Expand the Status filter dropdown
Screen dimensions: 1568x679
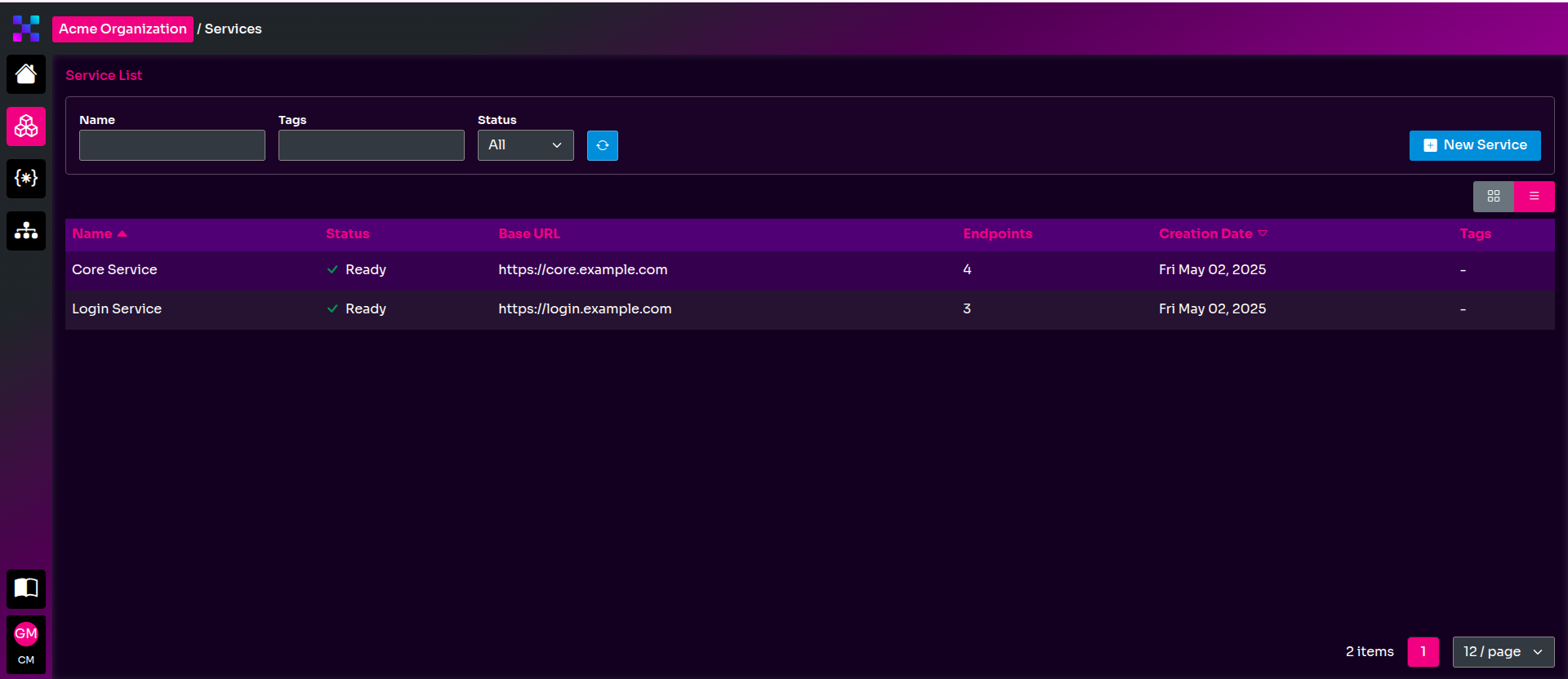[x=525, y=145]
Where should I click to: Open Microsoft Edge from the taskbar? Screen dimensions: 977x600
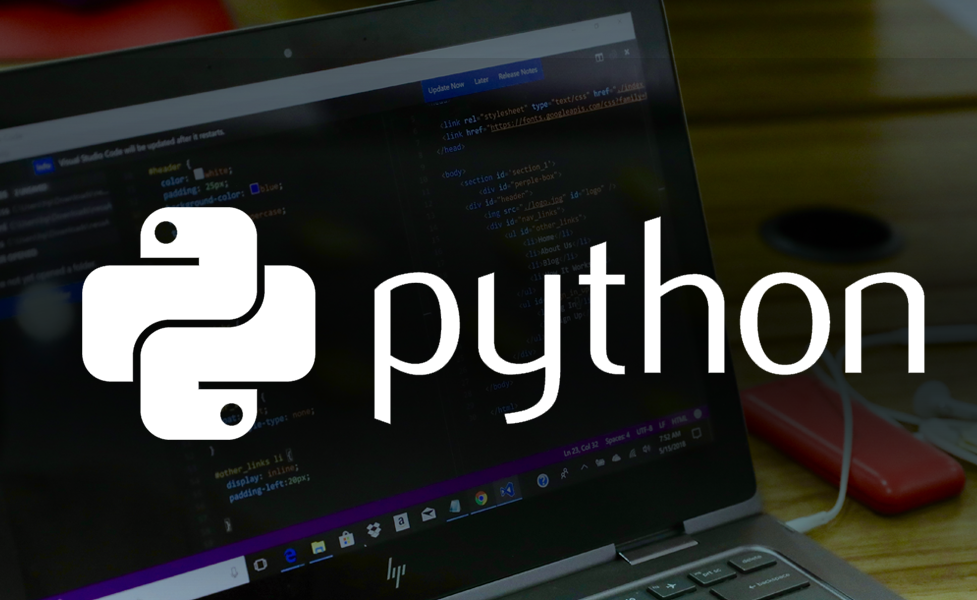[292, 555]
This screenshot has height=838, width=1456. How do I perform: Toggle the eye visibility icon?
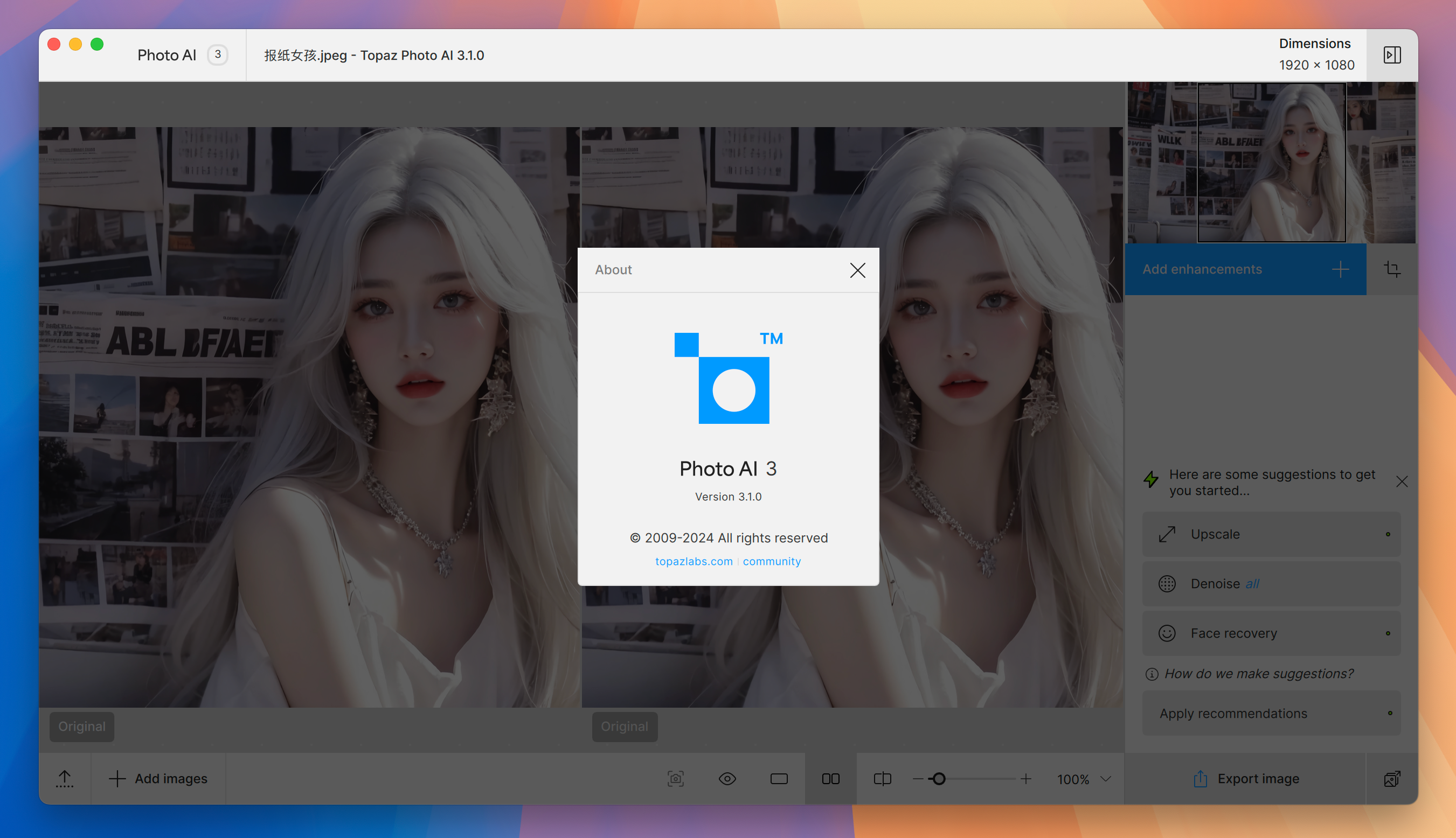click(727, 778)
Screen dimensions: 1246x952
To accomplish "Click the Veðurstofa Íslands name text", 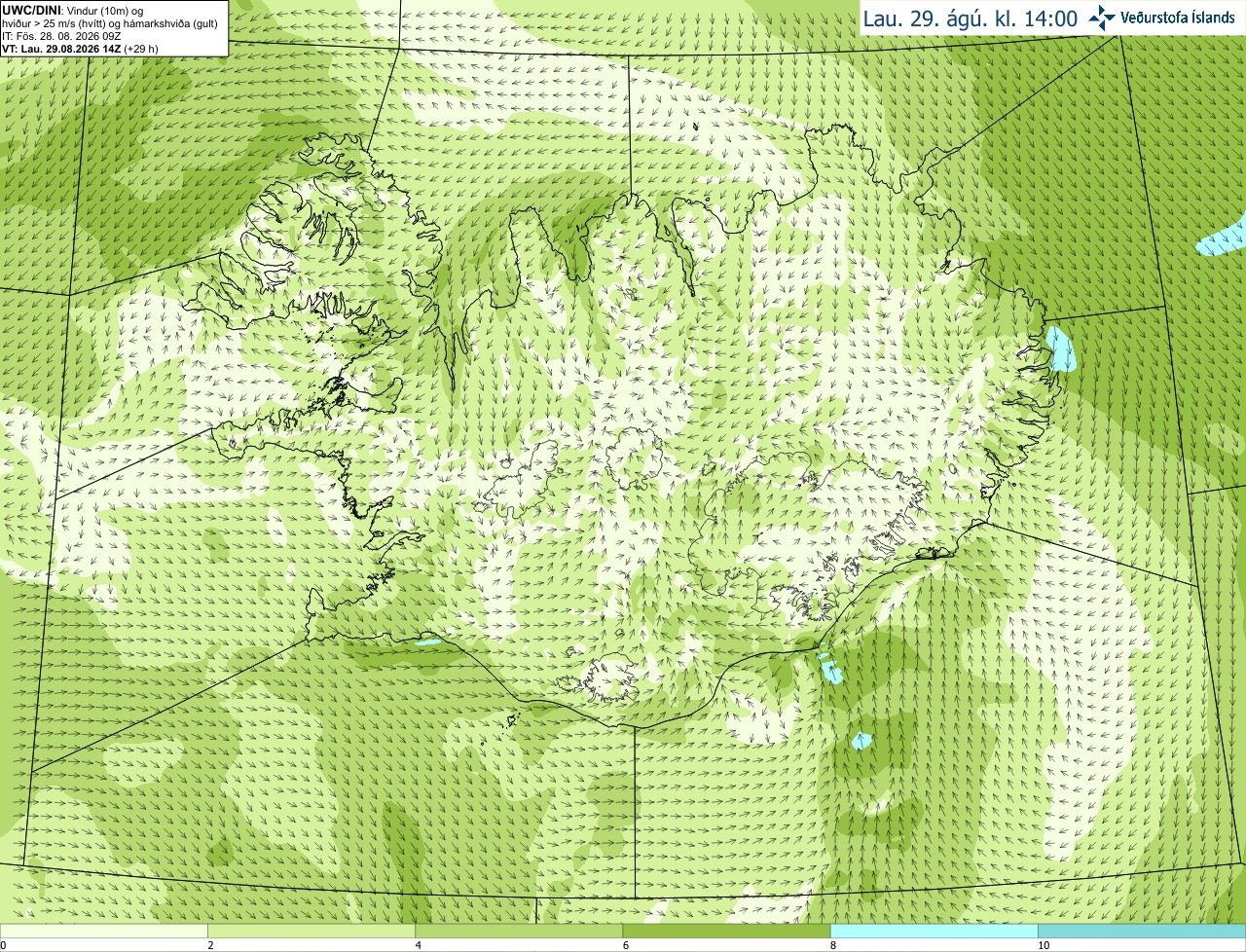I will pyautogui.click(x=1177, y=18).
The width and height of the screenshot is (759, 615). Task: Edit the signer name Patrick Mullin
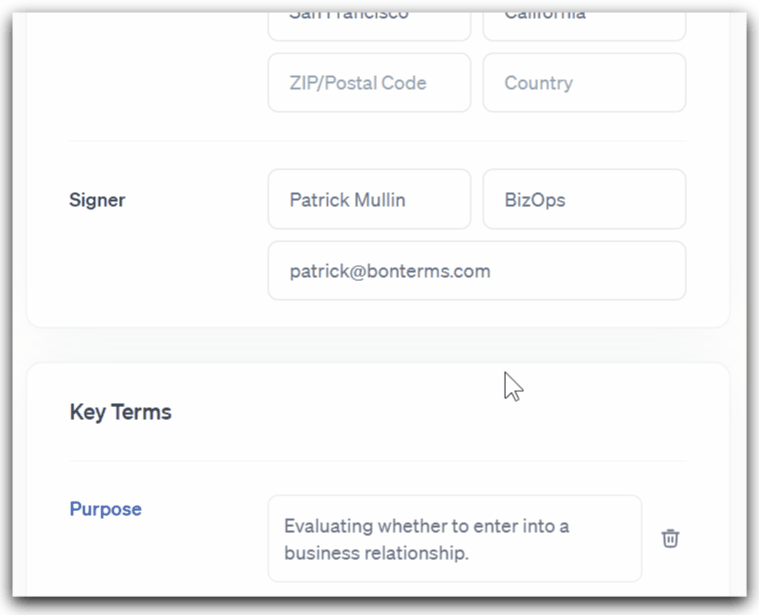(x=369, y=200)
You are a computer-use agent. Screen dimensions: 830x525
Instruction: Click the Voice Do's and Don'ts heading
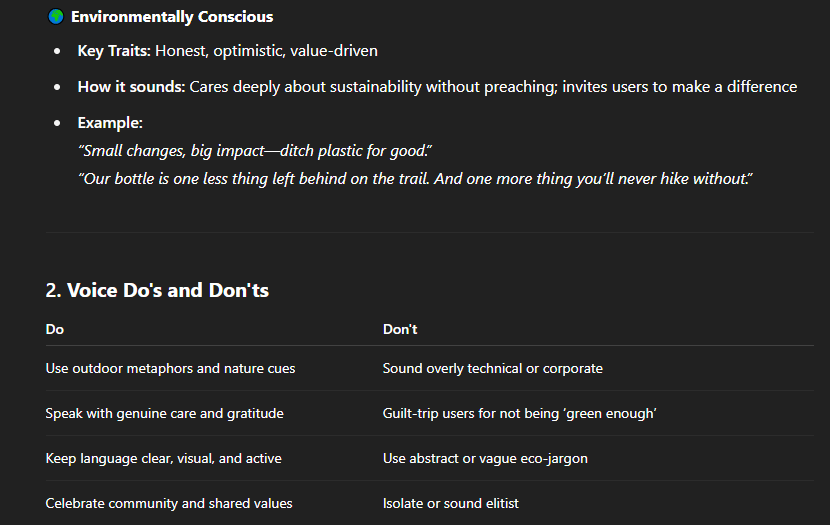(157, 291)
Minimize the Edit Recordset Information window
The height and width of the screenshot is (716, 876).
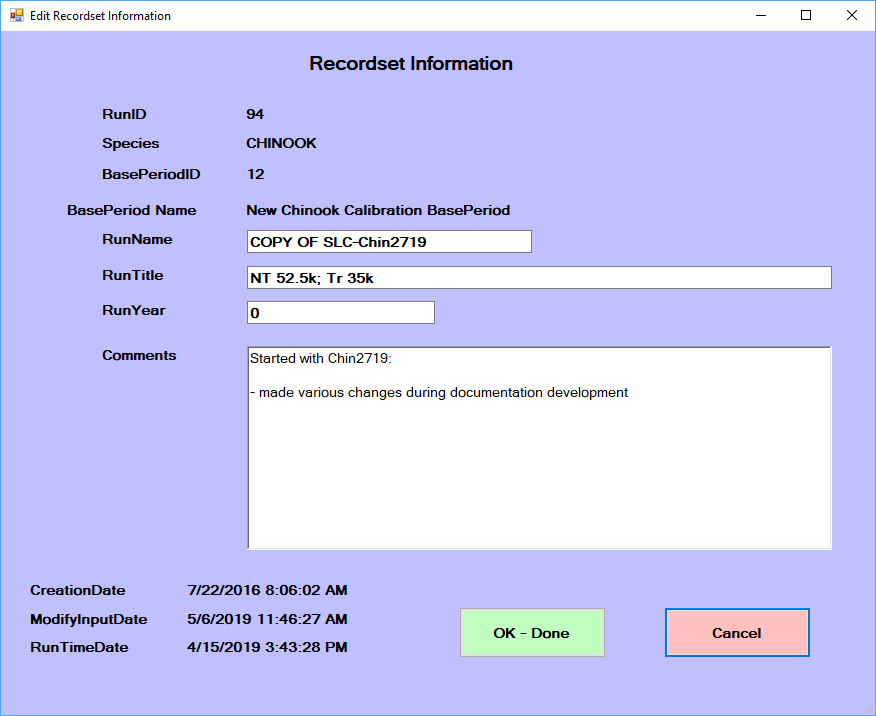[761, 15]
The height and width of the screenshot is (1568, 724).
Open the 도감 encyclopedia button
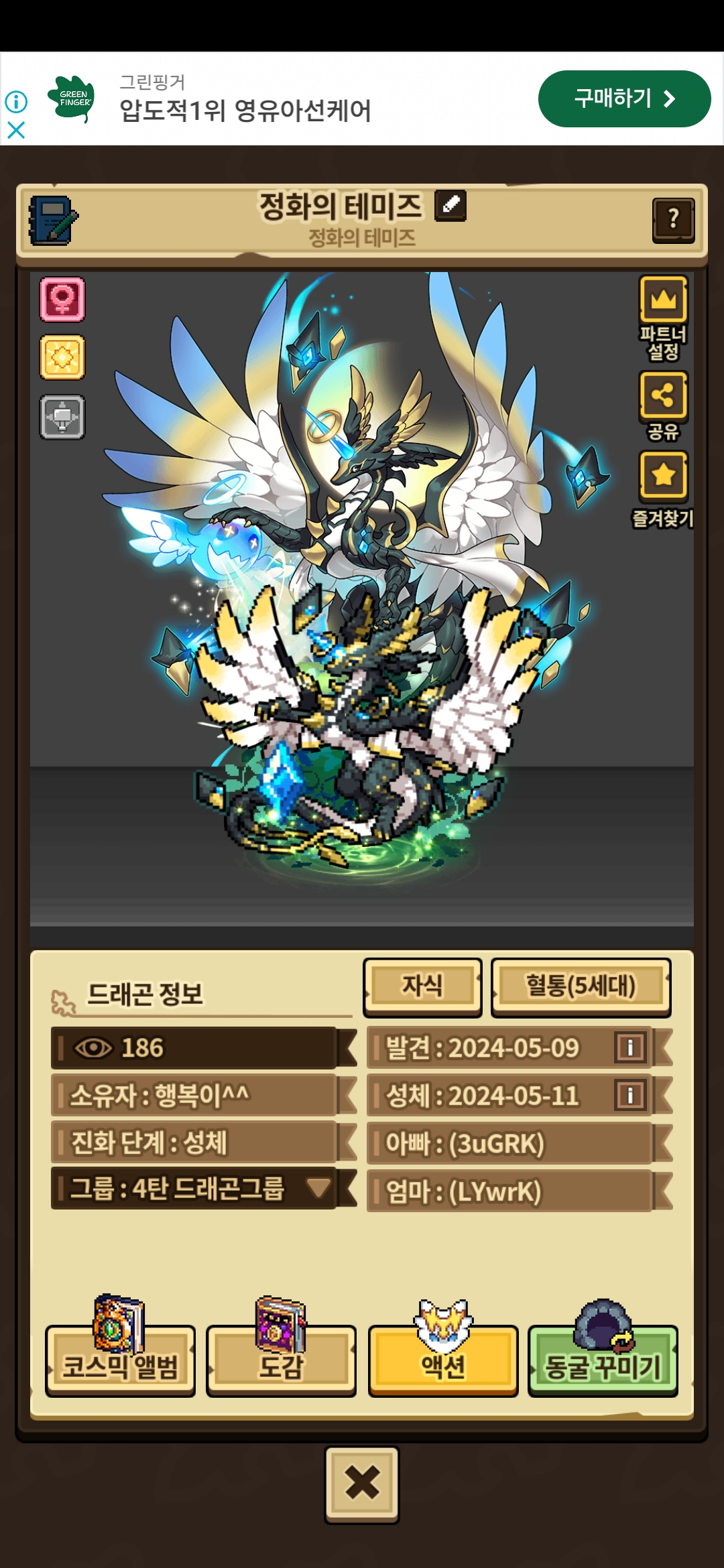coord(281,1359)
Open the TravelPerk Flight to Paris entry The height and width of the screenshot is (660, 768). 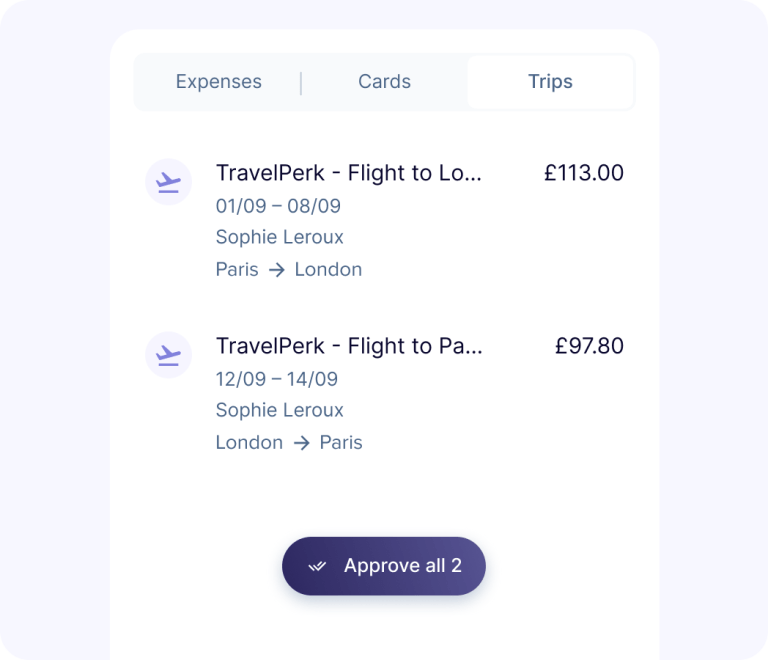click(x=349, y=346)

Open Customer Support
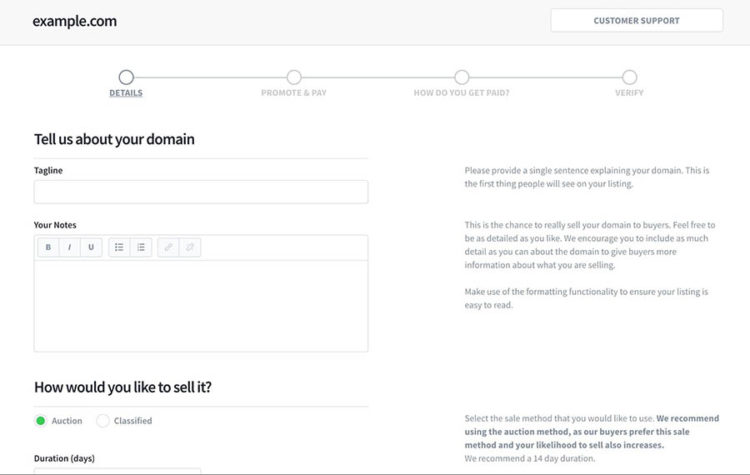pyautogui.click(x=636, y=21)
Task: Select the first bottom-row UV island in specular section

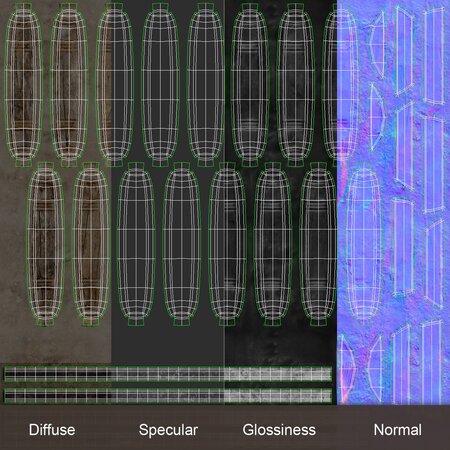Action: [x=136, y=244]
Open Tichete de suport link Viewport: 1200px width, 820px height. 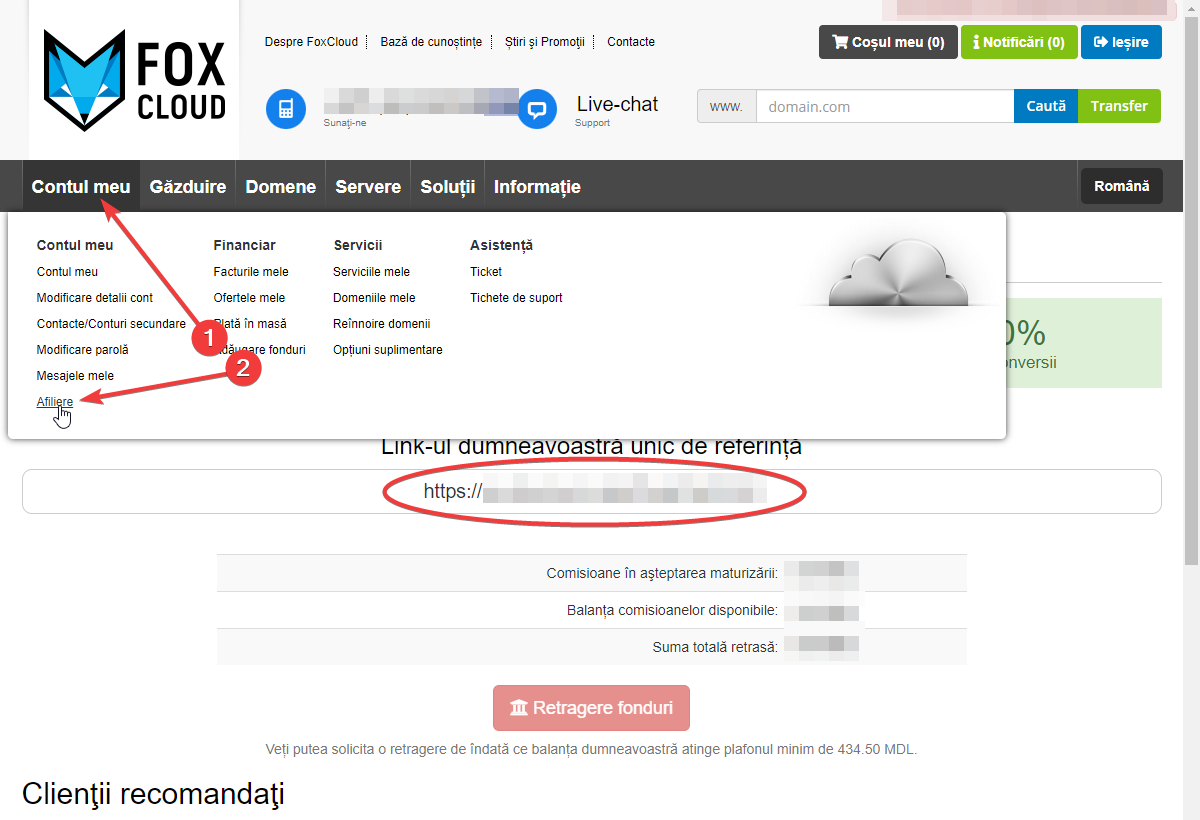pyautogui.click(x=516, y=298)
________
WORK REQUIRED: Please restate the material above line by line, exactly, beginning at its first line and ending with the line that contains "Screen dimensions: 1246x952", without any pictures.

TASK SOLUTION:
Expand the Status filter dropdown
Screen dimensions: 1568x679
[x=525, y=145]
Where should I click to: Open Microsoft Edge from the taskbar? Screen dimensions: 977x600
[292, 555]
This screenshot has height=838, width=1456. How do I perform: Toggle the eye visibility icon?
click(727, 778)
Screen dimensions: 1246x952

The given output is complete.